We should never need to go to a doctor, but, if we do have to, let us make it a practice to say the following statement and prayer. "Although I am going to a doctor of flesh and blood, ultimately, I place my trust in Hashem and in His Name Havaya to bring about my healing in a transcendent way. Therefore, Hashem, please heal me without pain, without side-effects, in just such a way that the illness never returns."

Number Two:

When we daven Shmoneh Esrei and get to the beracha of "Ripha-einu" (heal us), keep in mind that the words "Ripha-einu Hashem V'neiraphei" (heal us Hashem and we will be healed) have two letters phey that are unpunctuated. Meaning, we should be thinking that our prayer to God is that He should heal us in a compassionate way.

May I also point out that this bracha just so happens to be the eighth blessing of the Amida (Silent Prayer). This is not arbitrary, because, in Judaism, the numbers seven and eight are huge. The number seven represents teva because God infused all the laws of nature into this world during seven days of creation. Therefore, sheva (seven) and teva (nature) are synonymous with each other. However, the number eight, which is one notch above seven, represents that which transcends nature. Even the way we write the shape of the digit eight today serves as the sign of infinity which is transcendent (Kli Yakar, Parshas Beshalach, 15:1). By thinking about this during the recitation of this bracha, we are placing our trust in Hashem and His miracles which are beyond nature.

Number Three:

When we wish each other, "Rephuah Shileimah," let us keep in mind that we are wishing the person that Havaya (coded into those words) should bring about the healing (raphey) in a complete (shalem) way, without pain, and in such a way that the illness should never return.

Number Four - for doctors:

Make it a regular practice to pray for your patients (many doctors already do this), and say, "Dear God, please grant me the humility and clarity to realize that it is not I, but You, Who grants healing. May I deserve to be Your agent in treating this patient, like it says, "Shelucho Shel Adam K'moso" (an agent takes on the essence of the one that appointed him). May the methods that I suggest bring complete health to this person without pain, in such a way that the sickness never returns to him."

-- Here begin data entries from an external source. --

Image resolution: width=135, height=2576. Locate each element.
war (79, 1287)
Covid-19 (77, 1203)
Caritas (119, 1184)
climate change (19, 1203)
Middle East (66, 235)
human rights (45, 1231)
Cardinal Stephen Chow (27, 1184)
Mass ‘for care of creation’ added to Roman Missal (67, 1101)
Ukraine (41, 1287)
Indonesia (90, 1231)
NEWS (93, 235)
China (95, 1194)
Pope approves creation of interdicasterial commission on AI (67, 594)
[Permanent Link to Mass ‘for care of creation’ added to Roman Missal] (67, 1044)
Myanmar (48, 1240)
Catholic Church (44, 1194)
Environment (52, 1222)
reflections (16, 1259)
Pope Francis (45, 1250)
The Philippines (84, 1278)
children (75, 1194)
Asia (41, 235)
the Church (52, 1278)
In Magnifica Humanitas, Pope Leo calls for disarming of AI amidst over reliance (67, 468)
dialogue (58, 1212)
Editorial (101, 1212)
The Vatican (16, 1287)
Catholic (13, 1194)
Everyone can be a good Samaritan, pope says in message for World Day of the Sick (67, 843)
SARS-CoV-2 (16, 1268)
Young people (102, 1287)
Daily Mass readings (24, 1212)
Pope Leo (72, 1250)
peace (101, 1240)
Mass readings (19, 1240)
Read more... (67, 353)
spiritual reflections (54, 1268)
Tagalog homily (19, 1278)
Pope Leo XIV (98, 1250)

So, may we all be blessed with the strength to do teshuva on all of our "peshas," and may we all be blessed with the clarity to place our trust only in Havaya, in order that all of our illnesses be healed speedily, without pain, without suffering, without side-effects, in such a way that the sickness never return, so that all of Am Yisrael experience a shefa of rephuah shileima once and for all! Amen!